By Alex Perdikis
What used to be a rite of passage when growing up – playing baseball, soccer, football, basketball or running track – is no longer a part of many children’s lives. Youth sports participation is on a serious decline. Even sports like soccer, which grew by leaps and bounds between 2008 and 2012, is experiencing a slowdown. What’s causing the lack of participation? Can anything be done to stem the tide?

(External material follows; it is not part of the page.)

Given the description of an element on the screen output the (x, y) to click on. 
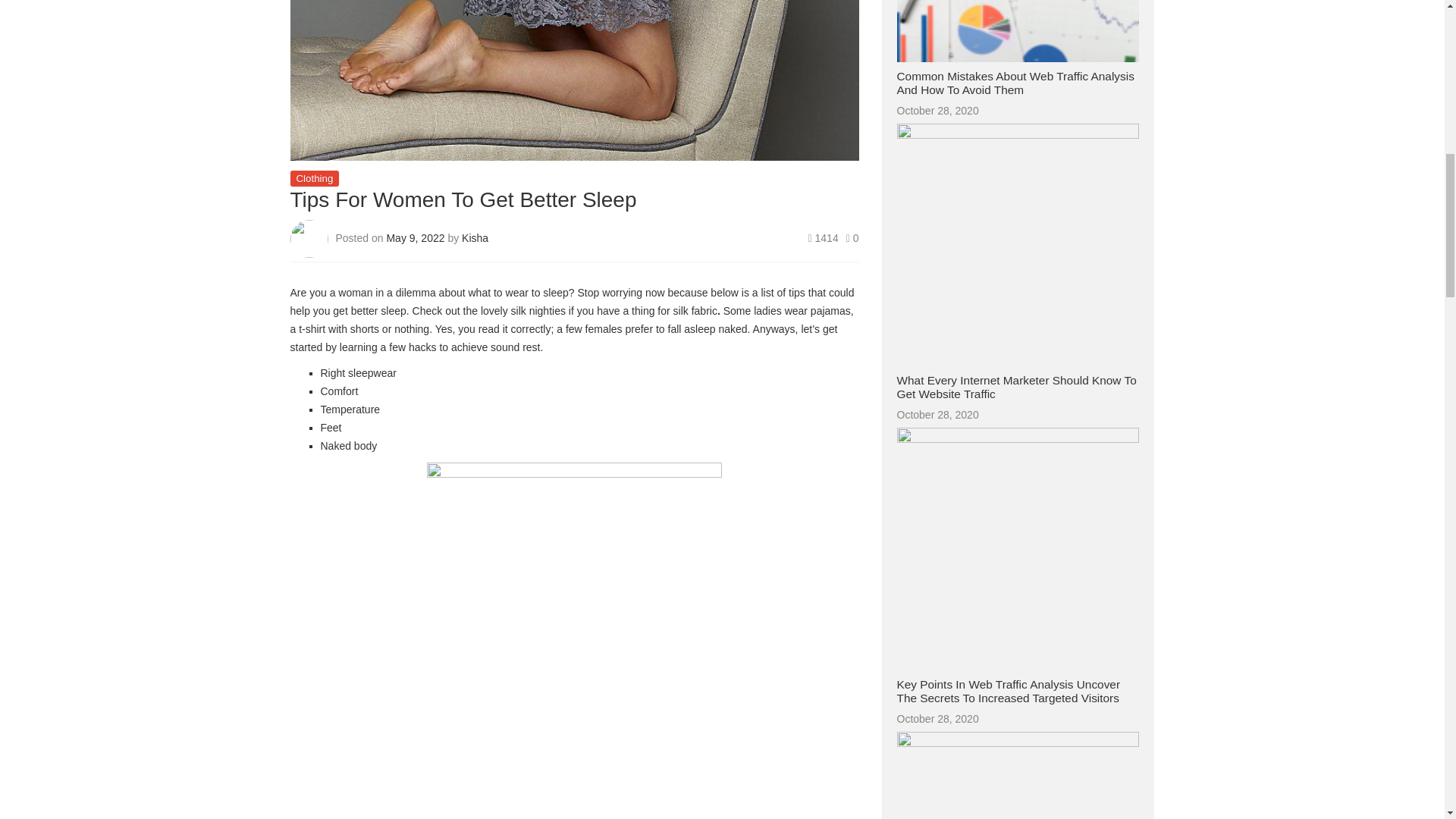
0 (852, 237)
May 9, 2022 (415, 236)
Kisha (474, 236)
Clothing (314, 178)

Many experts, including Michael Bergeron of the National Youth Sports Health & Safety Institute, believe the missing element is fun. Bergeron says, “We have to be aware of single sport specialization, overuse, overworking kids searching for elite athletes,” which causes children to leave youth sports and never look back. Parents and coaches who focus on one sport, because of scholarship hopes or their own wishes, place tremendous pressure on youth athletes. For young athletes, that can lead to depression, burnout, chronic fatigue and unnecessary injuries.
The Cost of Youth Sports
The cost of participating in youth sports has skyrocketed. In 2012, nearly two-thirds of middle and high school students who participated in sports paid for the privilege. Costs have spiraled exponentially since then. According to a New York Times article, spending on youth sports can be greater than 10 percent of a family’s gross income. Travel, equipment and fees add up to an investment many families can no longer afford.
Are Youth Sports Safe?
Sports safety has come under intense scrutiny of late. The American Academy of Pediatrics reports that the number of concussions among teens aged 14 to 19 who play youth sports rose a staggering 200 percent in the last decade. High profile professional football players, such as Chris Borland and A.J. Tarpley, retired after playing just one year in the NFL because of concussion and brain damage concerns. As more data on the long-term risks of youth sports comes to light, the ranks of youth sports players (particularly football players) are likely to thin further.
What Can Be Done?
Parents and coaches have a tremendous opportunity to expose children to the benefits of youth sports while minimizing the admittedly real risks. Follow these tips to encourage children to play — and play safely.
- Give children a choice. Don’t push them into a sport because you think they’ll be good at it or you hope for an athletic scholarship later on.
- Purchase the right safety equipment. Make sure all equipment and gear works as it should and fits correctly.
- Emphasize good sportsmanship. Even better, practice it yourself. No yelling insults at parents, coaches, your child’s teammates or the competition.
- Be supportive, win or lose. Encourage children to express their feelings about the competition and how they did, but remind them of what they did well. Emphasize the positive.
- Don’t assume your dream is the same as your child’s. Most likely, it’s not.
The benefits of youth sports are numerous and well documented. Children learn to keep fit, build camaraderie, work well with others, build character, deal with diversity and become resilient through youth sports, all life skills they’ll use throughout the rest of their lives. Perhaps if parents, coaches and program administrators change their focus from cutthroat competition to fun for all, youth sports numbers will stop declining.